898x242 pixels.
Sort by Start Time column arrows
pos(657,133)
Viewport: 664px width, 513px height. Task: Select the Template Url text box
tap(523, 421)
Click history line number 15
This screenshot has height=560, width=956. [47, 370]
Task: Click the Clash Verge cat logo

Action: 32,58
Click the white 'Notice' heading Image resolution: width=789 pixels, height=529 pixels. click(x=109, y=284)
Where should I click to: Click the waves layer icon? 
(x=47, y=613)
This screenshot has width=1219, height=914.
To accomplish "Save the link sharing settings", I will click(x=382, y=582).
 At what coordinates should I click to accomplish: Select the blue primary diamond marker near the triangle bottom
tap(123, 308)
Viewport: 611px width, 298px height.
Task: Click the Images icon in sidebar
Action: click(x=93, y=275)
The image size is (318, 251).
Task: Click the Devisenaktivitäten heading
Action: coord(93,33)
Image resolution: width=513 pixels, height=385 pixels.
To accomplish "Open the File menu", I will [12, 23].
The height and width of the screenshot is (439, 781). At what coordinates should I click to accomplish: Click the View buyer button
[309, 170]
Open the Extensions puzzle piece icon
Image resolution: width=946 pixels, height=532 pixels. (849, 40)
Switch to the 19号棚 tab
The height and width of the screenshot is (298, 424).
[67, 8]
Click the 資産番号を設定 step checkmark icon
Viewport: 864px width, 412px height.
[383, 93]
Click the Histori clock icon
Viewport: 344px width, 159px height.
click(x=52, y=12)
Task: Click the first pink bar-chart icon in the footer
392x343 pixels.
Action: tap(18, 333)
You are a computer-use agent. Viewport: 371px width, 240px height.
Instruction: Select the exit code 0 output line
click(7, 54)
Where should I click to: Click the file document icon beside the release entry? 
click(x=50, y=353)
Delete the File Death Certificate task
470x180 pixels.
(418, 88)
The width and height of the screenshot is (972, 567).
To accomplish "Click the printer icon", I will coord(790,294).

===============

WHAT THIS TASK INVOLVES
Repeat every one of the entries above word for word.

ANSWER TO THIS TASK
898x242 pixels.
Sort by Start Time column arrows
pos(657,133)
Viewport: 664px width, 513px height. Task: Select the Template Url text box
tap(523, 421)
Click history line number 15
This screenshot has height=560, width=956. [47, 370]
Task: Click the Clash Verge cat logo

Action: 32,58
Click the white 'Notice' heading Image resolution: width=789 pixels, height=529 pixels. click(x=109, y=284)
Where should I click to: Click the waves layer icon? 
(x=47, y=613)
This screenshot has width=1219, height=914.
To accomplish "Save the link sharing settings", I will click(x=382, y=582).
 At what coordinates should I click to accomplish: Select the blue primary diamond marker near the triangle bottom
tap(123, 308)
Viewport: 611px width, 298px height.
Task: Click the Images icon in sidebar
Action: click(x=93, y=275)
The image size is (318, 251).
Task: Click the Devisenaktivitäten heading
Action: coord(93,33)
Image resolution: width=513 pixels, height=385 pixels.
To accomplish "Open the File menu", I will [12, 23].
The height and width of the screenshot is (439, 781). At what coordinates should I click to accomplish: Click the View buyer button
[309, 170]
Open the Extensions puzzle piece icon
Image resolution: width=946 pixels, height=532 pixels. (849, 40)
Switch to the 19号棚 tab
The height and width of the screenshot is (298, 424).
[67, 8]
Click the 資産番号を設定 step checkmark icon
Viewport: 864px width, 412px height.
[383, 93]
Click the Histori clock icon
Viewport: 344px width, 159px height.
click(x=52, y=12)
Task: Click the first pink bar-chart icon in the footer
392x343 pixels.
Action: tap(18, 333)
You are a computer-use agent. Viewport: 371px width, 240px height.
Instruction: Select the exit code 0 output line
click(7, 54)
Where should I click to: Click the file document icon beside the release entry? 
click(x=50, y=353)
Delete the File Death Certificate task
470x180 pixels.
(418, 88)
The width and height of the screenshot is (972, 567).
To accomplish "Click the printer icon", I will coord(790,294).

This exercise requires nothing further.